Como se intuye podemos observar, en términos astrológicos, una prefiguración de los tres signos de agua, respectivamente Cáncer, Escorpio y Piscis. Y sobre todo la importancia del simbolismo sagrado de la navegación, pues es necesario navegar de algún modo este continente inmenso de la psique en todo el periplo iniciático que supone el camino del autoconocimiento, sin caer en los laberintos mentales que continuamente extravían. Los diversos contenidos vivenciales del alma pueden ser monstruosos o fascinantes, y de lo que se trata entonces es de esquivar unos y pescar otros sin perder de vista que son siempre reflejos acuosos de una misma Luz superior. Las aguas agitadas y enturbiadas generan apariencias monstruosas pero si están en calma y quietud, su misma naturaleza translúcida permite vislumbrar un abanico de reflejos lumínicos de indescriptible belleza. 
Por todo ello el mar siempre ha sido un símbolo de lo no consciente, del polo no racional, oscuro y nocturno de la realidad. De lo que resulta que la vigilia del mundo de los objetos externos sólo sería una isla en medio de la inmensidad de este inabarcable mundo interior, puramente subjetivo. No es raro entonces que un tercio de la vida lo pasemos en estado de sueño, cuando no más si contamos ensueños, fantasías, imaginación, y emociones de todo tipo que impregnan incesantemente la vigilia diurna. Es así que todo está empapado sutilmente de esta sustancia acuosa, invisible pero omnipenetrante: es nuestra atmósfera envolvente, nuestro medio natural, tanto externo-cósmico como interno-psíquico, ya que se da una continuidad no dual de un mismo flujo existencial. 
Por lo tanto y recapitulando hemos visto que una primera consideración sobre el Agua en su dimensión más trascendente la identifica con lo Absoluto inmanifestado e indiferenciado, en tanto sustrato primordial, pura potencialidad y receptáculo matricial de toda forma embrionaria de vida.
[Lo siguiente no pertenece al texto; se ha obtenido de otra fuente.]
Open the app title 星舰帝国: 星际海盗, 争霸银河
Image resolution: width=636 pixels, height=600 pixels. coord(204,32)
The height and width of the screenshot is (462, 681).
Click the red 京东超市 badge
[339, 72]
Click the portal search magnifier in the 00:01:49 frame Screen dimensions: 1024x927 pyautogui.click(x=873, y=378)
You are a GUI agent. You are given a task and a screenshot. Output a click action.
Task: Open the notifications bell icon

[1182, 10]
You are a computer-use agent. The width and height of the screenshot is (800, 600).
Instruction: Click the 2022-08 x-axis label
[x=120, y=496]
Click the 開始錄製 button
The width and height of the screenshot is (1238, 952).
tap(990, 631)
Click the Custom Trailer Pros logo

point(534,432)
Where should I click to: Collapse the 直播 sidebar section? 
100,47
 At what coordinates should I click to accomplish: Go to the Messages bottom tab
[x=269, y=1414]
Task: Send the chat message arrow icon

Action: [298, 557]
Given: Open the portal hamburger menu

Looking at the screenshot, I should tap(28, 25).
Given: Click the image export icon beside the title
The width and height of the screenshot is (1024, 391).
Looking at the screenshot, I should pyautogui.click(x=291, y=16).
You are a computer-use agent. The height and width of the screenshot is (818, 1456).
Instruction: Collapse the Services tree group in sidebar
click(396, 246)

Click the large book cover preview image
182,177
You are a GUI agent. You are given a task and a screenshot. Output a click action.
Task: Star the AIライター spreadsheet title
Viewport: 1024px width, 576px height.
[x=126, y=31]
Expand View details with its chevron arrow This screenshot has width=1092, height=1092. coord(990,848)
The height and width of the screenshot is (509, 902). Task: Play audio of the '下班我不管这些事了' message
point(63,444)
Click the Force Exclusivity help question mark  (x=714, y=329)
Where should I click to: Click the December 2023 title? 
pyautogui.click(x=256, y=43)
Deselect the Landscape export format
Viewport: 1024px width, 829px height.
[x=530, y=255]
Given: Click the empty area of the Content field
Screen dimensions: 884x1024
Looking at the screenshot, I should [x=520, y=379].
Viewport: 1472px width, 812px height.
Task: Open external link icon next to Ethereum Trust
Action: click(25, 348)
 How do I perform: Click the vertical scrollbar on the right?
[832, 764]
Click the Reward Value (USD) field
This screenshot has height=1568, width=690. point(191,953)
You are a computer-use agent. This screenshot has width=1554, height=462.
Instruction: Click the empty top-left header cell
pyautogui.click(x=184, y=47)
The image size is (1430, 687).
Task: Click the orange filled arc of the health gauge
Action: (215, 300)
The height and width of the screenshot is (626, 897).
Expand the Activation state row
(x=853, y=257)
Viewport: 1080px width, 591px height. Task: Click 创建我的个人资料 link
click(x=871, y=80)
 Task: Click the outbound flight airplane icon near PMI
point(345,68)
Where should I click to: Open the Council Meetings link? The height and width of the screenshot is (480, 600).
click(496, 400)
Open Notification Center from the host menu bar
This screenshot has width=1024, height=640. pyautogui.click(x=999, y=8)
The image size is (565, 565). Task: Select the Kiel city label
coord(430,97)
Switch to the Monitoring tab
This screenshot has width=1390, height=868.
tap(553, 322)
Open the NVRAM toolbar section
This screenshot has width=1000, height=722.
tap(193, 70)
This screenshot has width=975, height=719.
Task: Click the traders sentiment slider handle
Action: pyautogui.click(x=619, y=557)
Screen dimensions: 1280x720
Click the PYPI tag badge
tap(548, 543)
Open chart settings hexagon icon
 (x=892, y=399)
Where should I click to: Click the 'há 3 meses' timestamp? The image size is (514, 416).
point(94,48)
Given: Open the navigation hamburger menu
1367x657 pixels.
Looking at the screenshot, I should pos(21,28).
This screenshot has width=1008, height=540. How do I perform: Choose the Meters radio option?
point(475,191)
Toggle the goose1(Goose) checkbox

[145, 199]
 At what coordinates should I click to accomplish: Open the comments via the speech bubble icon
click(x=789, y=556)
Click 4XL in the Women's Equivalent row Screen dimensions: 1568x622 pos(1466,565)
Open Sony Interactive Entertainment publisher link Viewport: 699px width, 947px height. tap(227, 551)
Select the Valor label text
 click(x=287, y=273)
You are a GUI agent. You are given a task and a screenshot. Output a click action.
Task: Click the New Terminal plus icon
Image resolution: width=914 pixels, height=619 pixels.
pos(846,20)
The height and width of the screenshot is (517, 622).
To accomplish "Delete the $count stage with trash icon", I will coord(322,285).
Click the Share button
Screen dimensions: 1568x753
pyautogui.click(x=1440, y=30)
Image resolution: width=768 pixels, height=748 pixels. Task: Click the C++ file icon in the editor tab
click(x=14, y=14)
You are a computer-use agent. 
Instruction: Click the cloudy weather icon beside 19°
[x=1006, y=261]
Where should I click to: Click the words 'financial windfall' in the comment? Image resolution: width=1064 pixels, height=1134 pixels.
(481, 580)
Y como consecuencia su función sagrada y ritual por todos los pueblos, sobre todo en tres grandes aspectos: fuente de vida, elemento de regeneración y medio de purificación; en perfecta correlación también con las tres aguas que considera la astrología: formativas en Cáncer (gestadoras del principio anímico, de la incipiente alma y facultad sintiente del nuevo ser), corrosivas en Escorpio (en su transformación alquímica de lo tóxico y venenoso en medicina, de lo inferior-instintivo en superior-intuitivo), y bautismales en Piscis (purificadoras, redentoras y expiatorias de toda falta mediante el ritual de sacrifico, en sentido literal de sacralizar).


NOTAS:

1- Ver los trabajos al respecto de Mircea Eliade (Sol y Luna en Piscis), por ejemplo Tratado de Hª de las Religiones I, cap. 5 “Las aguas y el simbolismo acuático”. Ed. Cristiandad, Madrid: 1974. 
2- Para desarrollos de lo expuesto hasta ahora, ver Guénon R., (Sol Escorpio y Luna en Cáncer) Símbolos fundamentales de la Ciencia Sagrada, especialmente cap  56 “El paso de las aguas”. Ed. Paidós, Barcelona: 1995.